A Boost in Digital Advertising

Digital advertising made up 65.6% of total ad revenue, helping boost total advertising revenue by more than 4% to £81.18 million ($108 million). The revenue increased by 12.4% year-over-year in the first quarter of 2025, reaching £53.29 million ($70.9 million) compared to £47.35 million (63.0 million) in the same period last year. This growth was primarily driven by strong demand from advertisers and the addition of new advertising supplies, indicating a positive trend in their digital ad business.

Additionally, the segment information shows that digital advertising revenues contributed to overall advertising revenues, which grew slightly by 4.2%. The growth in digital ad revenues reflects the company's success in attracting more advertising dollars in its digital channels, benefiting from areas of strong marketer demand.

The Impact of Its Gaming Division

It is worth noting that The New York Times' gaming division also significantly contributed to its revenue and subscriber growth. Games like Wordle, Spelling Bee, and Connections have become key entry points for new subscribers, with over 10 million weekly active users engaging with these offerings as of 2023. This surge in engagement has bolstered the company's digital-only subscriber base, which grew by 250,000 in Q1, reaching 11.66 million.
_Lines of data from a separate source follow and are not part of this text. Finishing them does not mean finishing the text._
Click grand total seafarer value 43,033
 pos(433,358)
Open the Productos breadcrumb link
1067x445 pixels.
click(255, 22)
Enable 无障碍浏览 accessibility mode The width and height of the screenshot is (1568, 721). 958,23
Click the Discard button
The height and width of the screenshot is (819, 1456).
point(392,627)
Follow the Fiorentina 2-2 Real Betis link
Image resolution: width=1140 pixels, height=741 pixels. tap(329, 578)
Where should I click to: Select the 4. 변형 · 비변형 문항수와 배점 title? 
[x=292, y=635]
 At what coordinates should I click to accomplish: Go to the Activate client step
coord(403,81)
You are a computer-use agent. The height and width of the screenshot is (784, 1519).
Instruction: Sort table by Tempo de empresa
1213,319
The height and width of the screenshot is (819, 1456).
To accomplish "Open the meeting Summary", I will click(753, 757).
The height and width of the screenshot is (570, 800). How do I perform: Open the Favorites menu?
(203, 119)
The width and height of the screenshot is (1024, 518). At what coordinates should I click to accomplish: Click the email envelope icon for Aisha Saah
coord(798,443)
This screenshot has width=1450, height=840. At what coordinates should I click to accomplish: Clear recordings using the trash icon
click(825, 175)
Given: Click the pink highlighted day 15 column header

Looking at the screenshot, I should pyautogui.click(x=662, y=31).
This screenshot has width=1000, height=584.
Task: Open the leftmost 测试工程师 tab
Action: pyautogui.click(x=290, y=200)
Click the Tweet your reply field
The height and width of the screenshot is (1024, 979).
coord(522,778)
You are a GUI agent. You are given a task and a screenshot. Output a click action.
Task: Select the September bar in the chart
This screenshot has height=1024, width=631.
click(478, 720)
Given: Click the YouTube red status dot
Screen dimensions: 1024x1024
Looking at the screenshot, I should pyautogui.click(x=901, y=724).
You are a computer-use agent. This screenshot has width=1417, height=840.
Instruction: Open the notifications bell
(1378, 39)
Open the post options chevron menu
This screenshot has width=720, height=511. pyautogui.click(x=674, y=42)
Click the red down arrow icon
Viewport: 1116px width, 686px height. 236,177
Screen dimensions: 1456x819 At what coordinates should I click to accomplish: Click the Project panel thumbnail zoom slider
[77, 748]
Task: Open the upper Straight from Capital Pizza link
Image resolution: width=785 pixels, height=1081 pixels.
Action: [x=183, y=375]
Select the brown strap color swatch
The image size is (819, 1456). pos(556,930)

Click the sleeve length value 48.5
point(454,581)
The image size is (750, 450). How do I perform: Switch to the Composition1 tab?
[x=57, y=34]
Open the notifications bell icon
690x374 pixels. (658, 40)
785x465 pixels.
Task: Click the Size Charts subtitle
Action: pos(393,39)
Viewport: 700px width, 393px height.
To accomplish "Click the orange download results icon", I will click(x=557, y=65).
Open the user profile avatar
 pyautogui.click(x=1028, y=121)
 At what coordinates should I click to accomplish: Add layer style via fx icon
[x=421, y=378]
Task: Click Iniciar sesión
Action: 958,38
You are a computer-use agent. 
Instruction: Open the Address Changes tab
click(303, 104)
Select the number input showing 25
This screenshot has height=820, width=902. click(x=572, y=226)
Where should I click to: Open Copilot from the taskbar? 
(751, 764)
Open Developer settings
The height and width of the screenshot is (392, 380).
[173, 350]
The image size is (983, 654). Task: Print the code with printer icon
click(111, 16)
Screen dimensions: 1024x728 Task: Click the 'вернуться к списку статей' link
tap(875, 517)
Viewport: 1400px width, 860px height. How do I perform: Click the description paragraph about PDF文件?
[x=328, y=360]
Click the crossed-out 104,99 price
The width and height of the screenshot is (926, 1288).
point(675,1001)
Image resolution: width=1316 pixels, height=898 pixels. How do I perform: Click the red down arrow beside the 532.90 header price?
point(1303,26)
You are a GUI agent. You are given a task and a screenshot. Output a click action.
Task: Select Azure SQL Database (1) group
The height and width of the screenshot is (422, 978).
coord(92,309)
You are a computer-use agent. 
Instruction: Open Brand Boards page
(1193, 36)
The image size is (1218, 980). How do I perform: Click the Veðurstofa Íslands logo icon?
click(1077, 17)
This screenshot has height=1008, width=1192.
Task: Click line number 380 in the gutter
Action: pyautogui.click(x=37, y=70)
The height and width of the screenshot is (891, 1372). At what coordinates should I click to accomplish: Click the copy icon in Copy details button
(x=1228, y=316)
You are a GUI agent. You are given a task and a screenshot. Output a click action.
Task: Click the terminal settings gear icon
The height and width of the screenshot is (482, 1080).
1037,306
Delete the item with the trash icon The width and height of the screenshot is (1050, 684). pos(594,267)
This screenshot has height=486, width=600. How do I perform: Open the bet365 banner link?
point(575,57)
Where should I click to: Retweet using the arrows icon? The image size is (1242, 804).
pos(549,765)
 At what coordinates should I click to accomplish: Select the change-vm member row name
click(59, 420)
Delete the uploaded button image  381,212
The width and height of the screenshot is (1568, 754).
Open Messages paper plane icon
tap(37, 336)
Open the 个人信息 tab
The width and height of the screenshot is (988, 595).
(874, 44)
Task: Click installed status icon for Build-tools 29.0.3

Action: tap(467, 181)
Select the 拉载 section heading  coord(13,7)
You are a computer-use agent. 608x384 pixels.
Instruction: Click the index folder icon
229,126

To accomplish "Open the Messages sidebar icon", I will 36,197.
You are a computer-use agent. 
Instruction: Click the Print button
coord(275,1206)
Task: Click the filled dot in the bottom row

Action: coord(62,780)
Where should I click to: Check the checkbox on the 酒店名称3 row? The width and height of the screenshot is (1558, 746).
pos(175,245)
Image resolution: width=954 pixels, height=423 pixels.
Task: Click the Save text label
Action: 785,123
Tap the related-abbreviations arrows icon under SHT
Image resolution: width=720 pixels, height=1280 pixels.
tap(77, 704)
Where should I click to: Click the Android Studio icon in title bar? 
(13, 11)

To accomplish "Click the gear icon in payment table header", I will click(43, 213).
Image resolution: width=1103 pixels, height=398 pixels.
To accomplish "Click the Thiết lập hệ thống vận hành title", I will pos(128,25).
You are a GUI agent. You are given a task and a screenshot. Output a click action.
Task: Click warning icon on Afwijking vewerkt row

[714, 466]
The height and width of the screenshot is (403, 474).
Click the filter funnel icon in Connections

The Times' strategy of bundling its games with other digital products has proven effective in attracting and retaining subscribers. Notably, nearly six million subscribers are now on bundled or multiproduct plans. This approach has increased average revenue per user and enhanced subscriber engagement and loyalty.

By leveraging its gaming division, The New York Times has diversified its offerings and strengthened its position in the digital media landscape. The success of its games underscores their role as a vital component of the company's growth strategy.

Challenging Ahead for Media

Media companies are navigating a challenging landscape in 2025, striving to maintain profitability amid declining traditional advertising revenues and the ongoing struggle to retain audiences.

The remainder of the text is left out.